What are some for trade-offs / costs of improvement? Working to improve one thing may temporarily reduce another (e.g., predictability may increase at the expense of throughput).
- How often would we like to “take a data point?”
- How long will we run an experiment related to this metric? (What is the half-life?)
- How will we know when we’re “done” with this metric (it has served its purpose, and it’s time to retire it and consider another)?
- Is this metric a leading or lagging indicator?
- How will we make our measurements visible – to promote knowledge sharing, collaboration with other teams and trust with our sponsors?
Remember:
That which is measured will improve, at a cost.

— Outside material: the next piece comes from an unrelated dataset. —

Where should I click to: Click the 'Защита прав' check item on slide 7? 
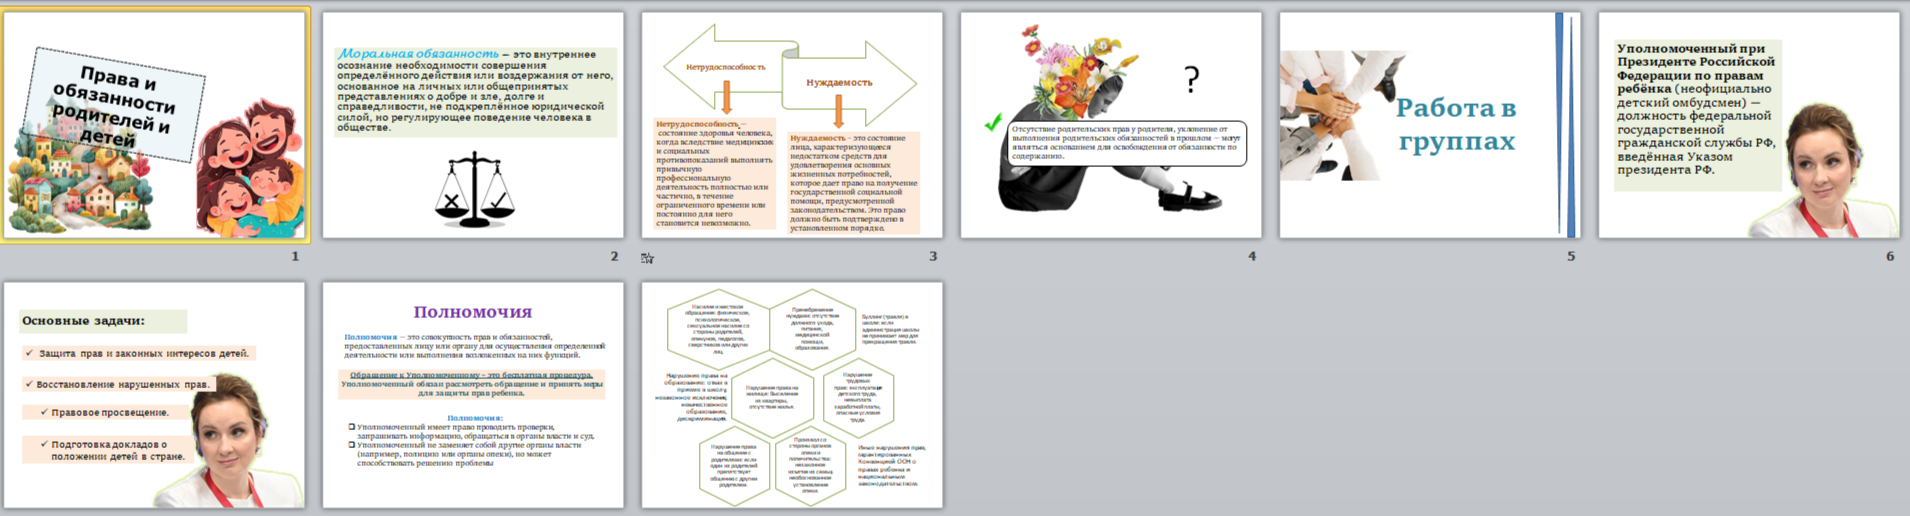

Which metrics are used should be arrived at by team consensus – not mandated by management. When a measure becomes a target, it ceases to be a good measure. Look for and understand trends, not hitting magic numbers. Correlation may not mean causation, but it sure is a hint.
Make your metrics visible.
Expose how the team feels in near real time. Team happiness is a leading indicator of performance. Identify what’s going on now and they’ll likely know what is going to happen soon.
Radiate the Information
Did you catch that I snuck visibility in there twice? Sharing your metrics with stakeholders can be a bit scary, especially if you’ve ever been in a place where metrics have been used as a weapon, but take a leap. Be brave. Show them to others.
Only with transparency can we collectively look through enough lenses to build an integrated and holistic view. And then we can collaborate on improving “all the things.”
A team should not be simply striving for ever increasing values, as sometimes slowing down might be called for. Instead, teams should look at variations in their metrics, and then dig to get to the root causes of that variability (or at least develop a few good hypotheses). By striving for consistency and stability (i.e., predictability) teams will find that increased performance - delivery of value - will come as a natural side effect.